### YOUR INSTRUCTIONS
Make an exact copy of the lines from the one containing "Task: Select the Object tool (对象工具) arrow" through the end of the records below, and leave out every picture.

[Items from a dataset]
───
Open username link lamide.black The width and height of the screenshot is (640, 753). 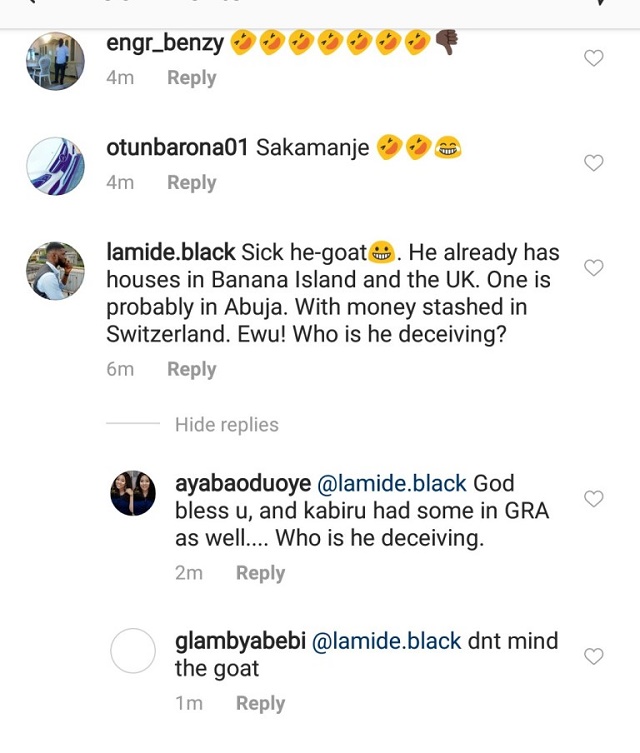pyautogui.click(x=171, y=253)
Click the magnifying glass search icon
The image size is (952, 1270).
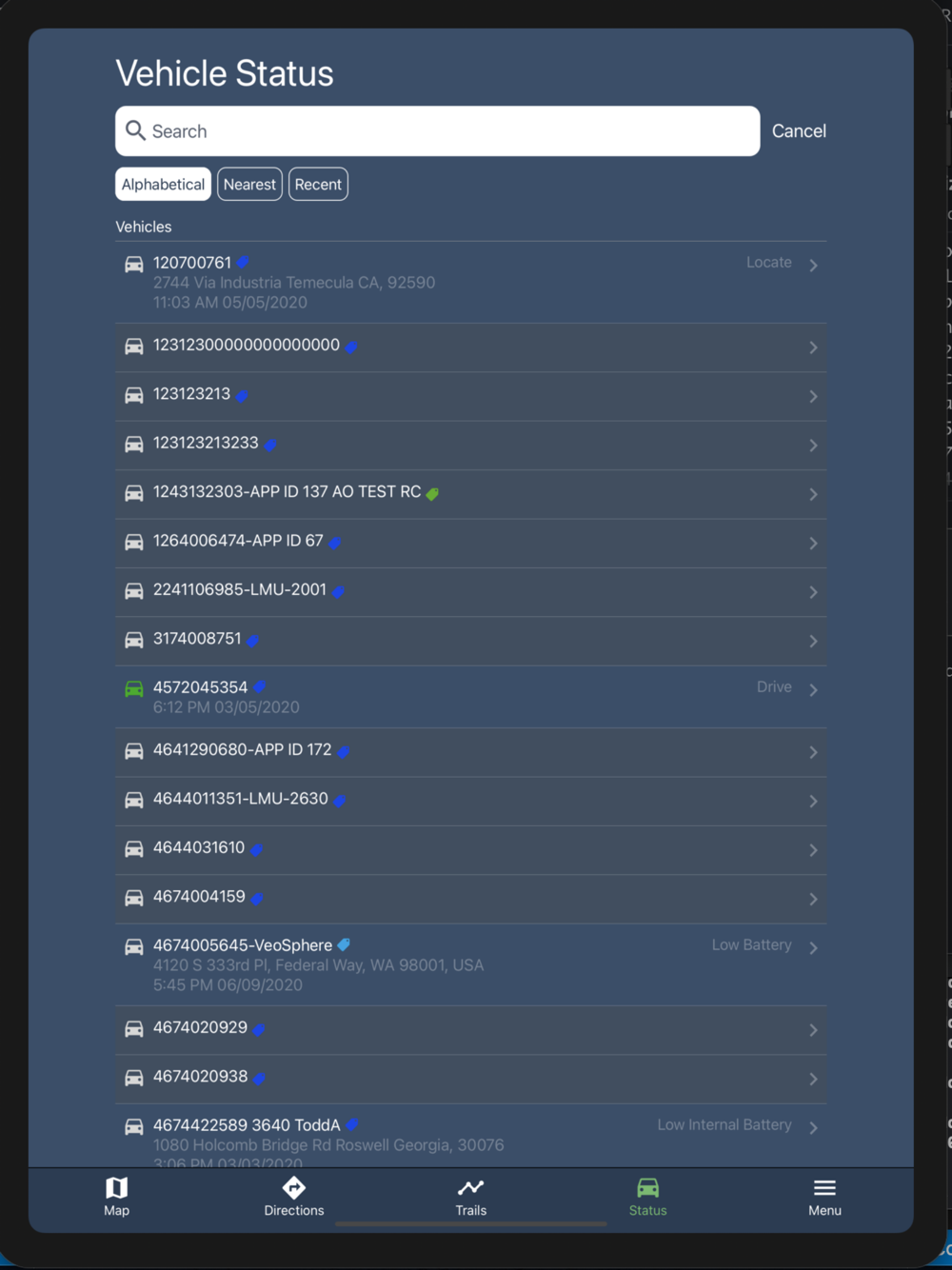pyautogui.click(x=136, y=130)
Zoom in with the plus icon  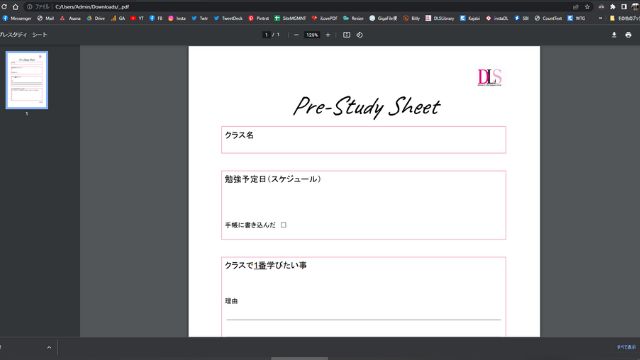(x=328, y=35)
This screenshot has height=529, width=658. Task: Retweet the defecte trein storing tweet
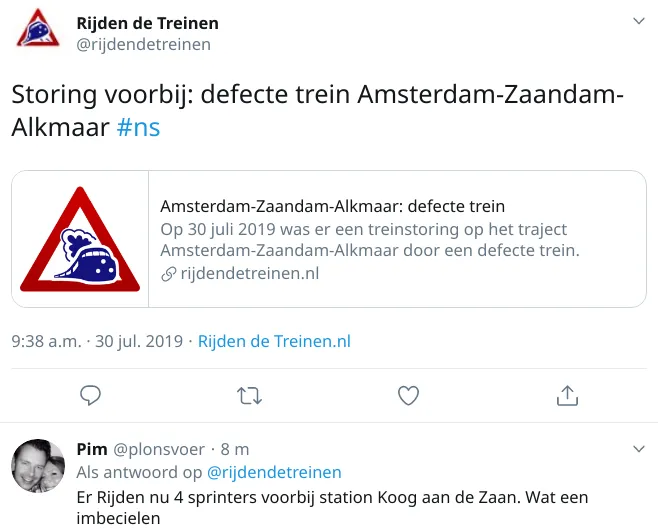tap(249, 395)
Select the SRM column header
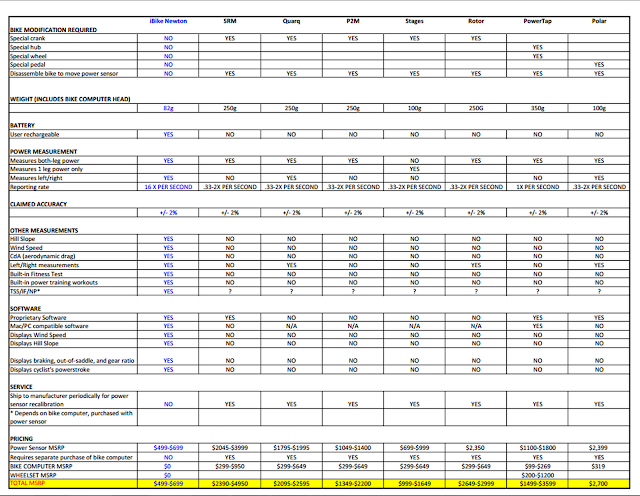 point(229,20)
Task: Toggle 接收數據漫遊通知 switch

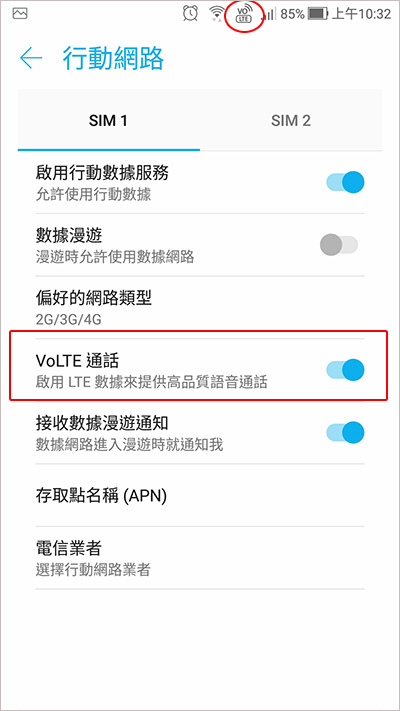Action: click(x=345, y=432)
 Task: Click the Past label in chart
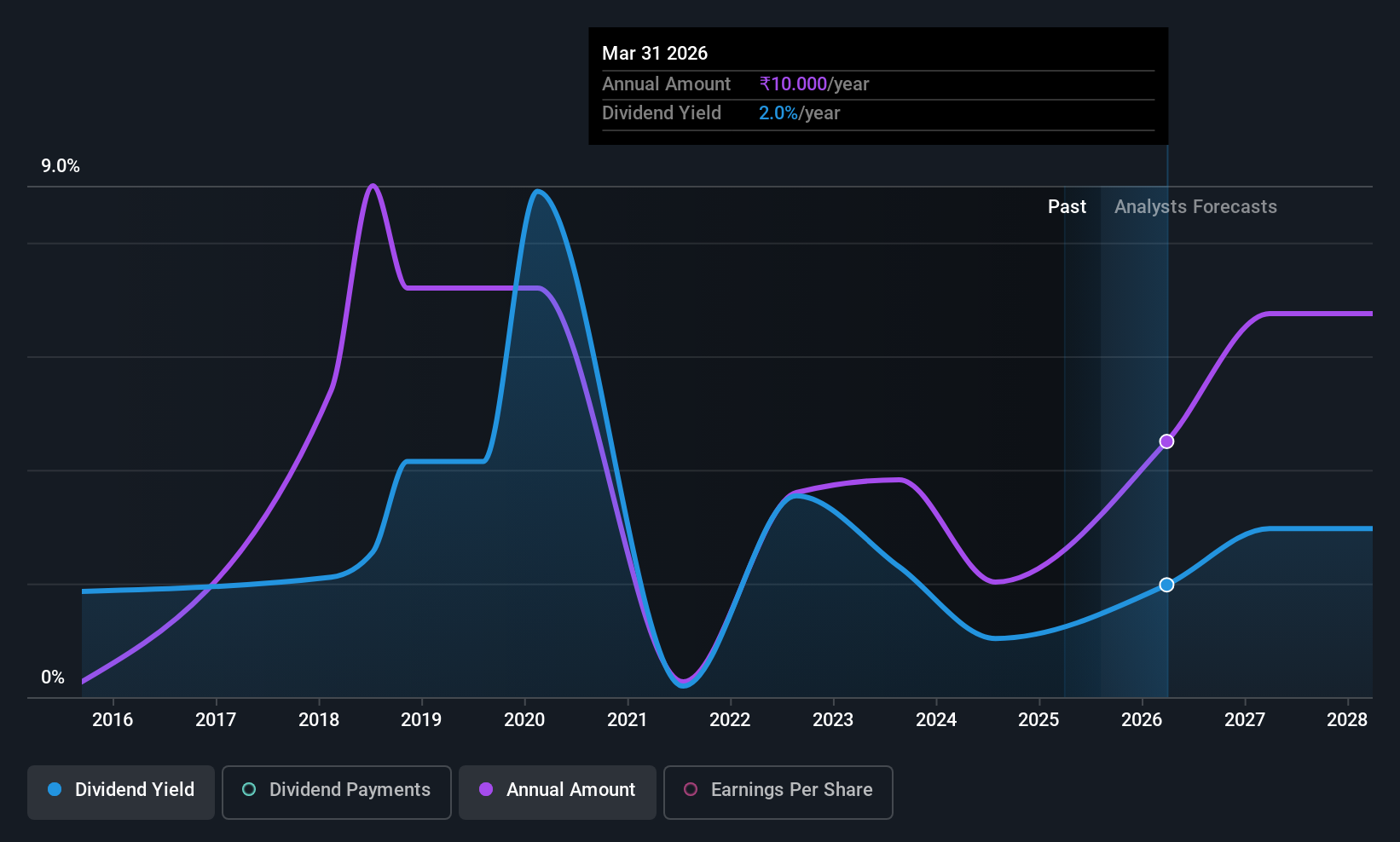click(1067, 206)
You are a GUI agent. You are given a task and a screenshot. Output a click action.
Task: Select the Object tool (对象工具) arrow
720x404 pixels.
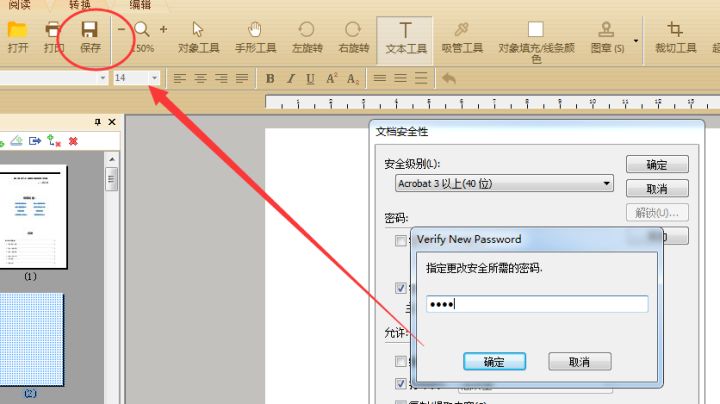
───
### SOLUTION TO THE EXERCISE
Task: Select the Object tool (对象工具) arrow
720x404 pixels.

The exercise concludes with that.